Kirk Cousins… the Scrambler?
Early on in training camp, Vikings head coach Mike Zimmer said that quarterbacks coach Klint Kubiak was working with Kirk Cousins on “instinctively creating space” within the pocket. Zimmer noted that when opposing defenses double-team receivers Adam Thielen and Stefon Diggs, no one is left to “cover” the quarterback. So, in order to counterattack the blanket coverage being applied to the duo, something had to be done.
For those of you who follow my Twitter feed, “Kirk the Scrambler” has been a common theme since the beginning of training camp. It honestly started off as sarcasm, but then it kept happening more and more. You couldn’t ignore the trend. Cousins was running, a lot. And not just on designed run plays…
Escaping the pocket
For example, on this play in team red zone drills, his reaction to the pressure being applied by Everson Griffen appears to be rather instinctual. He looks to the middle of the field during his drop back. As he sets his feet at the top of his drop-back, he takes a quick glance to his left. He sees Griffen closing and without hesitation turns and takes off to the open field.
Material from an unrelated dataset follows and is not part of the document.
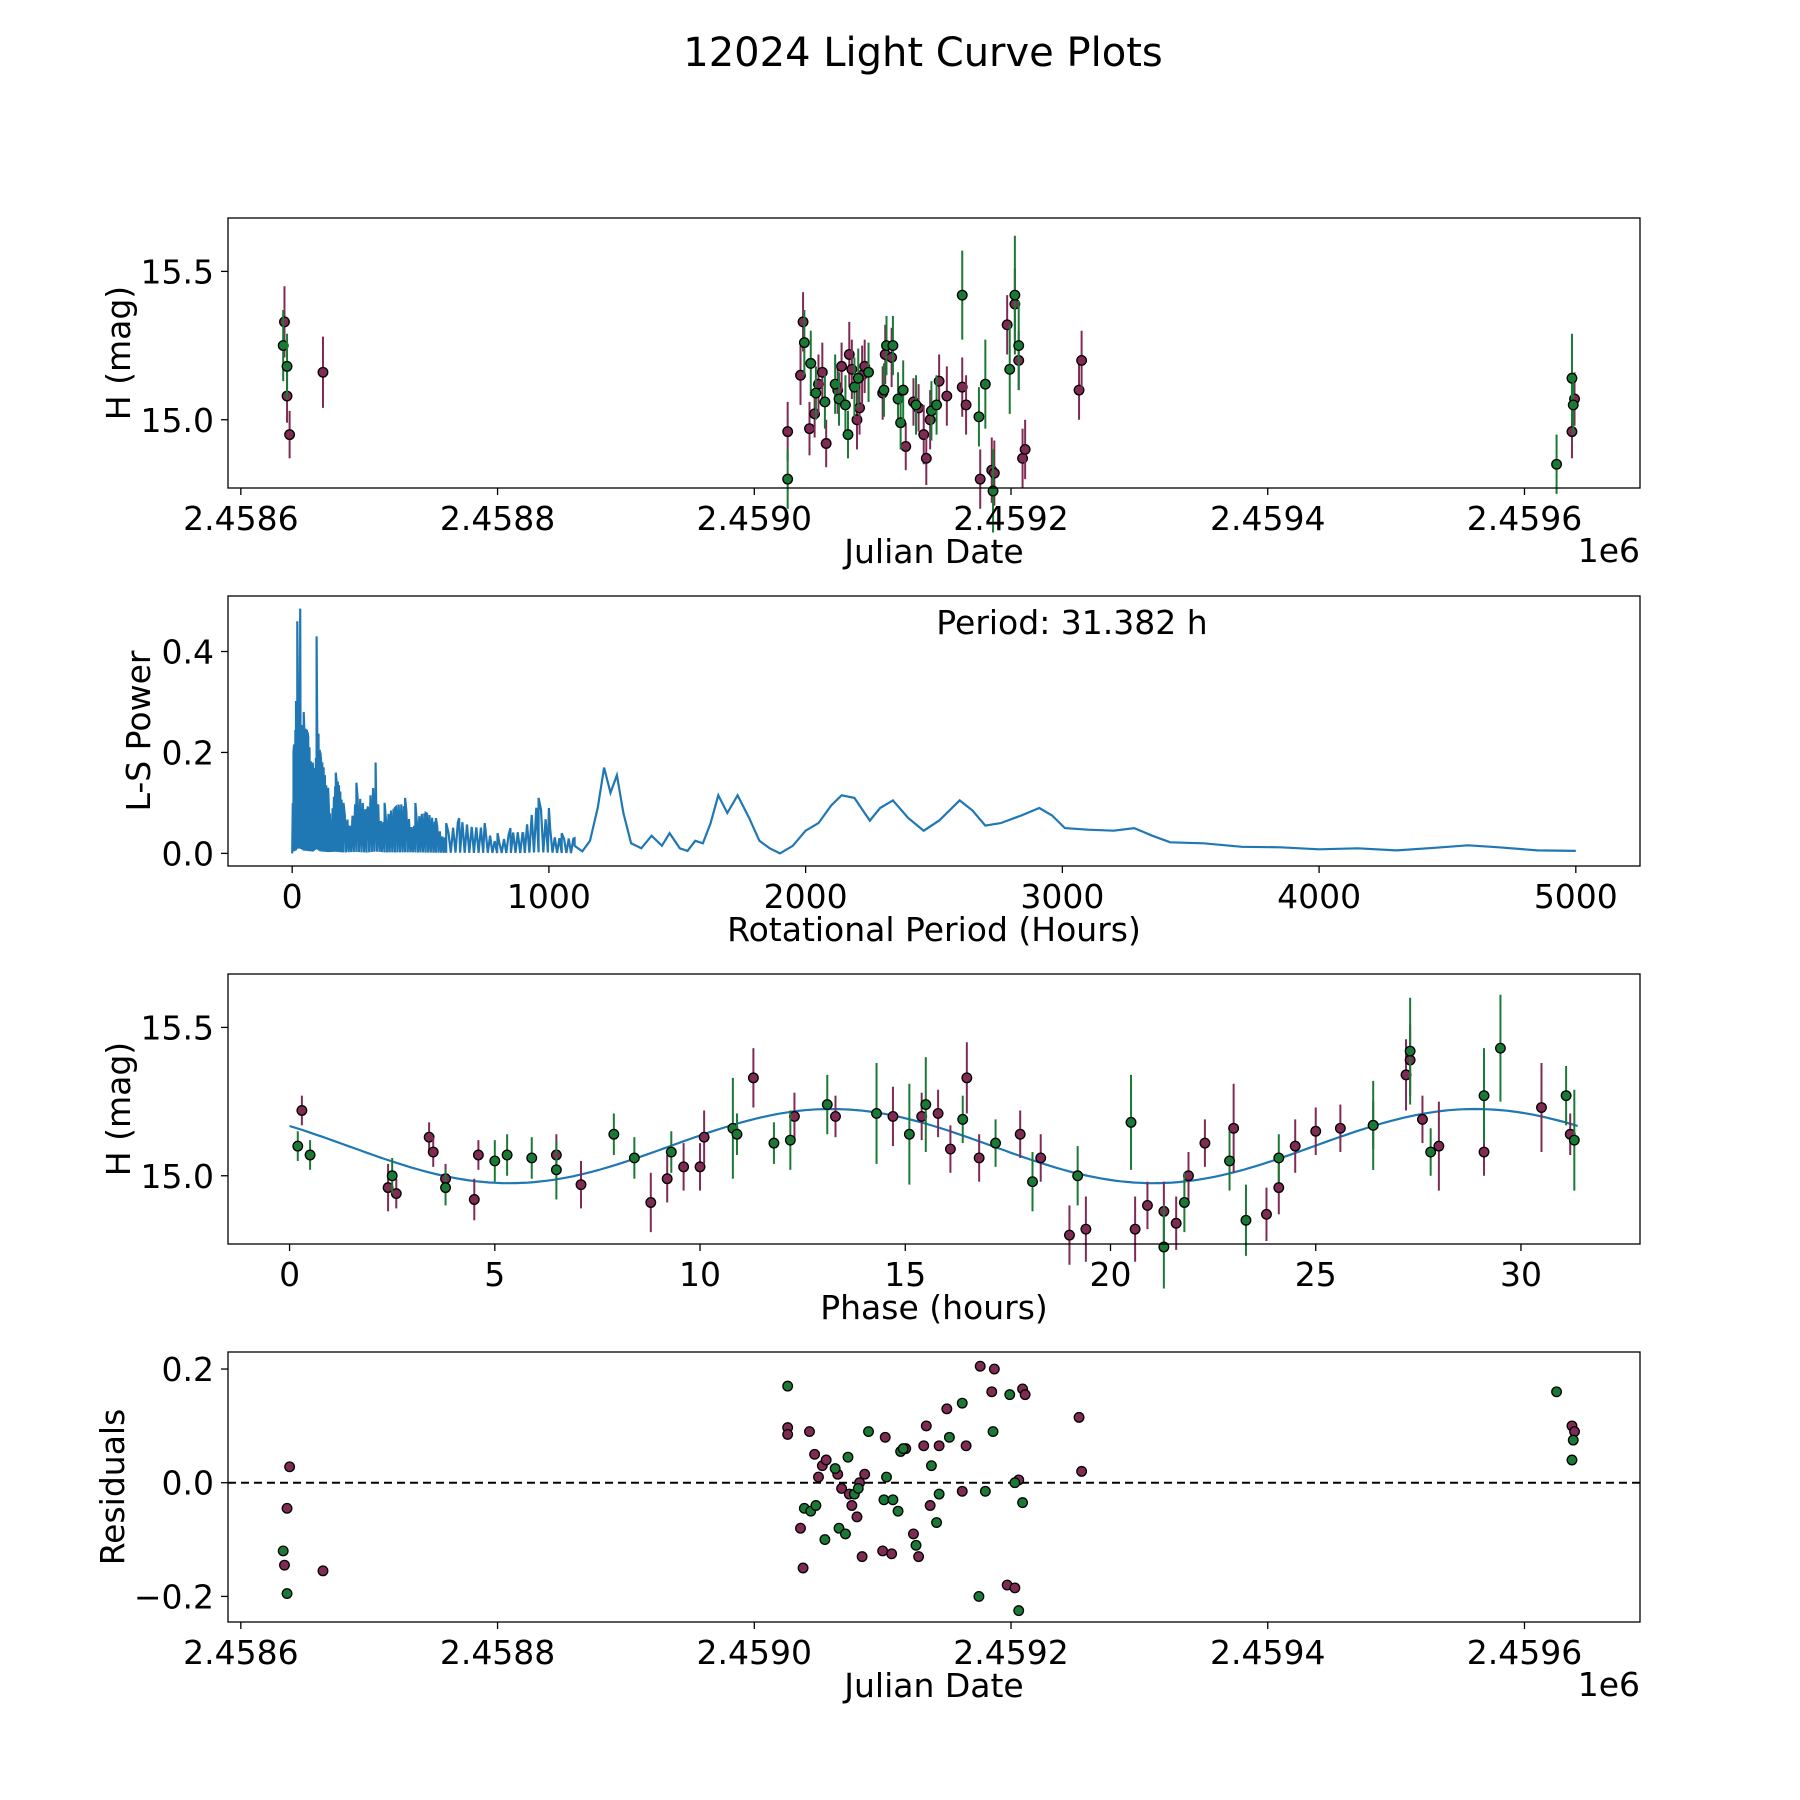 This screenshot has width=1800, height=1800. I want to click on phased-xtick-label: 0, so click(290, 1274).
This next play is from the night practice. It’s similar to the scramble we saw from him during the first preseason game. After a 3-step drop, Cousins steps up into the pocket and takes off into the open space in front of him.
Here’s the play I was referring to from the game on Friday. In a passing situation on third-and-nine, New Orleans brings a blitz up the middle. Cousins side-steps the pressure, steps up into the pocket and takes off for the first down.
Kirk has wheels, like he kept promising us pic.twitter.com/pnUSdRoCgD
— Arif Hasan, football season enjoyer 🏈 (@ArifHasanNFL) August 10, 2019
Designed run plays
Not only have the quarterbacks been running pocket presence drills in practice every day, there are more built-in QB runs in the Vikings’ new offense. Here’s a quarterback draw from the 2 yard-line in team red zone drills.
— Rick Sosa (@sosarick) August 1, 2019
In theory, the more Cousins is required to use his legs (on sneaks and bootlegs) in practice, the more comfortable he should feel utilizing them during games. This play is a designed bootleg to the right. With Danielle Hunter left unblocked, he charges at Cousins to try to run him down. Kirk sees that he has a few steps on Hunter and accelerates to the corner for a diving touchdown.
Here’s another designed rollout, this time to the left. Cousins is able to gain enough separation from the defensive end by using his legs. Then, without planting his feet, he’s able to deliver an accurate throw on the run (across his body) to hit wide receiver Adam Thielen for the completion.
First play… Kirk Cousins rolls out to his left – hits Adam Thielen. Good for about 7. pic.twitter.com/jnBasBLOUB
— Sean Borman (@SeanBormanNFL) August 4, 2019
Now, as stated earlier, the fact Cousins is running more could simply be a trend. It could also be the result of a new offense that has more designed QB movement. Either way, if opposing defenses continue to double-team Thielen and Diggs, they’ll have to account for the nifty 30 year-old quarterback who appears to be adding a new number to his repertoire.